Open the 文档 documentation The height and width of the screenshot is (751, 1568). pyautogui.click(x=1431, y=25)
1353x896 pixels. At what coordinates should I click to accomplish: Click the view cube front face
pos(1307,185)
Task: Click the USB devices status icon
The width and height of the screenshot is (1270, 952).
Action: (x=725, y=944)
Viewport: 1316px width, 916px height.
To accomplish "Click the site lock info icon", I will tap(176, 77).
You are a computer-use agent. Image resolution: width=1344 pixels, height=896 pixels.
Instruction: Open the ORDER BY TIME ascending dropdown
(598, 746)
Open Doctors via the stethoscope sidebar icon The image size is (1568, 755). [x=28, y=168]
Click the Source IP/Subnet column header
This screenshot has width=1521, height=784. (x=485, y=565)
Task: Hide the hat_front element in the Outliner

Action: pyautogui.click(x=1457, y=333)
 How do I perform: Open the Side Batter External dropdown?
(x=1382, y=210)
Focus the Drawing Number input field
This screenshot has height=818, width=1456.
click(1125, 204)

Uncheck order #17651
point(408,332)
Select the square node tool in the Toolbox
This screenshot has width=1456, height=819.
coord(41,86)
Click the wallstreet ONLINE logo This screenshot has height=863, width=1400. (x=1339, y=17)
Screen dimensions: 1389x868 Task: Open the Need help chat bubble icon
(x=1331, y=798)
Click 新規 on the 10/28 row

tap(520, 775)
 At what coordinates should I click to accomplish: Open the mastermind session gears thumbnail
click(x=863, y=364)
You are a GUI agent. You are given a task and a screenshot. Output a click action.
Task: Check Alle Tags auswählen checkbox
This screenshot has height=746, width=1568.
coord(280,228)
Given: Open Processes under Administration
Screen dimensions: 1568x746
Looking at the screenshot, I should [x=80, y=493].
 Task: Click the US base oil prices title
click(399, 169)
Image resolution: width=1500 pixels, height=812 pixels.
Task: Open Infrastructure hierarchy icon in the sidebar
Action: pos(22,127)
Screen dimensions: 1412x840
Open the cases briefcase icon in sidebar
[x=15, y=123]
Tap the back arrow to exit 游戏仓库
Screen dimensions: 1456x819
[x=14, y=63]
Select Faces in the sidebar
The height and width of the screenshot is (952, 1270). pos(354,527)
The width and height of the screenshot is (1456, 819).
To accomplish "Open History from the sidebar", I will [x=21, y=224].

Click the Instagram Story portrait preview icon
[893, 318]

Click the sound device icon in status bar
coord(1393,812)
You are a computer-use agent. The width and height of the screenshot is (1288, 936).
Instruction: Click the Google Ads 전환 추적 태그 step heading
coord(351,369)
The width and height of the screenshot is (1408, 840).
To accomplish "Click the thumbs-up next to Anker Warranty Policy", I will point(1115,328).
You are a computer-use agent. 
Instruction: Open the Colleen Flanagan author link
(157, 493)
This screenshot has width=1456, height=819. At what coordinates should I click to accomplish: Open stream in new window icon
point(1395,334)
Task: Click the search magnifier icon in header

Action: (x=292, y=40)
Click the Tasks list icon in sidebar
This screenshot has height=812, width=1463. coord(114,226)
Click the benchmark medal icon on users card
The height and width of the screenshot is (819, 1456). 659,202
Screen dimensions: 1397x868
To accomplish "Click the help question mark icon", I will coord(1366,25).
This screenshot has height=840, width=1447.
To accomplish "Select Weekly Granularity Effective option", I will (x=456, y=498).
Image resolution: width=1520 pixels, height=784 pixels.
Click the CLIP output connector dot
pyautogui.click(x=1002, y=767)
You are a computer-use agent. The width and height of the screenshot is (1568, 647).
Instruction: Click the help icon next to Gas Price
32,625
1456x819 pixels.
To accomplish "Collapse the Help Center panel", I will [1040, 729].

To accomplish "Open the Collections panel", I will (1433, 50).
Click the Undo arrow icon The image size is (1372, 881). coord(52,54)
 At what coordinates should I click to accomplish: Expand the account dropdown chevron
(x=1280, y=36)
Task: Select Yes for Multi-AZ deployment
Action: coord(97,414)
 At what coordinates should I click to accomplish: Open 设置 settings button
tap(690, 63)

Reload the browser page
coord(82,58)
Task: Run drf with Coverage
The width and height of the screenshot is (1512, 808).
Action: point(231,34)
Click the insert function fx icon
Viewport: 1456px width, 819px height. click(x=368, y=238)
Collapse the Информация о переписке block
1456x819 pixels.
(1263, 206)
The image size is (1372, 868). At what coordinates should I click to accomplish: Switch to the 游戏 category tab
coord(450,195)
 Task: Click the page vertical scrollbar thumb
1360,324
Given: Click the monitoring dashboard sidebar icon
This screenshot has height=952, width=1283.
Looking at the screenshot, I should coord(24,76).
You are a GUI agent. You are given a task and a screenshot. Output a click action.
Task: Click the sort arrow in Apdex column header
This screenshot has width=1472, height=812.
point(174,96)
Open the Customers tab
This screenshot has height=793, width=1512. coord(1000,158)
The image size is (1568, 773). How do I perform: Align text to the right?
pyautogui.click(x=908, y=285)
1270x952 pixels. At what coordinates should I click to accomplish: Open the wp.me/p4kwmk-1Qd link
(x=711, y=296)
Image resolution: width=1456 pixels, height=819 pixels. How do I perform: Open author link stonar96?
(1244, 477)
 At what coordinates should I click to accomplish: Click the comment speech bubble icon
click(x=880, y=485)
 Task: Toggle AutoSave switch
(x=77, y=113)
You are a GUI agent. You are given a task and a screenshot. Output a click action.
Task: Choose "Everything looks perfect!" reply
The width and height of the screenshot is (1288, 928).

DIRECTIONS FOR THIS TASK >> In the material above, show every line where the word "will" turns up.

SOLVED PROBLEM >>
To accomplish "Click the site lock info icon", I will tap(176, 77).
To accomplish "Open History from the sidebar", I will [x=21, y=224].
To accomplish "Click the thumbs-up next to Anker Warranty Policy", I will point(1115,328).
To accomplish "Click the help question mark icon", I will coord(1366,25).
To accomplish "Select Weekly Granularity Effective option", I will (x=456, y=498).
To accomplish "Collapse the Help Center panel", I will [1040, 729].
To accomplish "Open the Collections panel", I will (1433, 50).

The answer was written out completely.